Many scientists and medical experts have warned that vaccinating
children against COVID-19 is both unnecessary and risky in the extreme. The
video above features comments by Peter Doshi, Ph.D., made during a June 10,
2021, public hearing by the U.S. Food and Drug Administration’s Vaccines and Related
Biological Products Advisory Committee.
Doshi
is an associate professor at the University of Maryland School of Pharmacy and
the senior editor of The BMJ. He has previously pointed out that while Pfizer
claims its vaccine is 95% effective, this is the relative risk reduction. The
absolute risk reduction — which is far more relevant for public health measures
— is actually less than 1%.1 As such, the
COVID-19 vaccine is of dubious benefit, to say the least.

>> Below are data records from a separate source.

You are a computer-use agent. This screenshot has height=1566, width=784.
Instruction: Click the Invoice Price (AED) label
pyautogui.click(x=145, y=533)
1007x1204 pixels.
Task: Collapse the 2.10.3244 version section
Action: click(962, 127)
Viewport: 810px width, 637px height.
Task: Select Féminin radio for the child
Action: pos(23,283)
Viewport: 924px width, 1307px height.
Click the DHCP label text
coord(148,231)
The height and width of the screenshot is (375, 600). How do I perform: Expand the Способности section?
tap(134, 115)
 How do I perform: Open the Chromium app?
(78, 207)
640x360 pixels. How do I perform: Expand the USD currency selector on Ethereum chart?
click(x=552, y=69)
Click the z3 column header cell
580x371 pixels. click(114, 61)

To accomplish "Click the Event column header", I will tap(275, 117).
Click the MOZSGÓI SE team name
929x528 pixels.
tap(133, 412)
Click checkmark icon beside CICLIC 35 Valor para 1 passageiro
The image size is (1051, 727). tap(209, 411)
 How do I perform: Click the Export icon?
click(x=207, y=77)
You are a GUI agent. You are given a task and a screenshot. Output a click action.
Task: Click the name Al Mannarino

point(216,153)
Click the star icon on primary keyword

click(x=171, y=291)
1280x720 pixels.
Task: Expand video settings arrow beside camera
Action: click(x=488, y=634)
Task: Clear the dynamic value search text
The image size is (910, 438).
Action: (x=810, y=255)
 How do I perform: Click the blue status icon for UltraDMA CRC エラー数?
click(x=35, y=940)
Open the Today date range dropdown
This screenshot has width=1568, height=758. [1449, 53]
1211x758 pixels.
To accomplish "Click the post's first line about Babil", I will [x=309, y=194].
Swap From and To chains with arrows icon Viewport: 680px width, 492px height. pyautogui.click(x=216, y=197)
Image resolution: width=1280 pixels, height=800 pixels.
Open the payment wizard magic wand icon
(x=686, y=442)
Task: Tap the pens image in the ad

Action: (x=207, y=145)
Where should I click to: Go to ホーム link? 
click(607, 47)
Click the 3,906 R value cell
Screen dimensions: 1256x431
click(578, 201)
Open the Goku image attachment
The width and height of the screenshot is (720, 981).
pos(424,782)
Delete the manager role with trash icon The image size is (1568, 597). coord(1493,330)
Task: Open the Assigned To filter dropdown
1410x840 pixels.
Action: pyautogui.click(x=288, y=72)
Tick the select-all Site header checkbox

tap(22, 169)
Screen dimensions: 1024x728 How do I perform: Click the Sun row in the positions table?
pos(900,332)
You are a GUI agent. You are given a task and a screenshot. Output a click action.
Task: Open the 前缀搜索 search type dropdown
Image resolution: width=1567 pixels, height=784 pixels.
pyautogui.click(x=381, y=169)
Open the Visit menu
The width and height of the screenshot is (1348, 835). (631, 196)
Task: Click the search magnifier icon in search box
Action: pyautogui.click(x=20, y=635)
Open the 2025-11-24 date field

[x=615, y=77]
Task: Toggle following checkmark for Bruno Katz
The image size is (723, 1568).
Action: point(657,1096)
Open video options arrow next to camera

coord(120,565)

If you choose to watch the video above I must warn you to stop after
Doshi finishes and not view the presentation by Dr. Jacqueline Miller. She’s a
paid shill pediatrician and the head of development for infectious diseases at
Moderna. The reason I advise this caution is because if you understand reality,
you will be shocked at how easily a physician can sell out and sacrifice even
her own children in the delusional belief that Moderna’s shot provides any
benefit to children.
Meanwhile, largely because of
irresponsible beliefs and comments like Miller’s, harms are rapidly mounting,
which skews the risk-benefit ratio even further. Considering the potential for
harm, children should not get the COVID-19 vaccine, Doshi says, citing trial
evidence from Pfizer — the very same evidence used to support its emergency use
authorization application for 12- to 15-year-olds. In this trial, harms clearly
outweighed the benefits.
Risk-Benefit
Analysis
While benefits were rare and
short-lived, side effects were common and long-term effects are completely
unknown. In the 12-to-15 age group, 75.5% experienced headache, along with a
long list of other transient side effects. However, more serious systemic
adverse events also occurred in 2.4% of the trial subjects receiving the actual
mRNA shot.
2% of
the fully vaccinated [children] avoided COVID; 98% of the vaccinated wouldn’t
have gotten COVID anyway … So, the benefit is small. ~ Peter Doshi, Ph.D.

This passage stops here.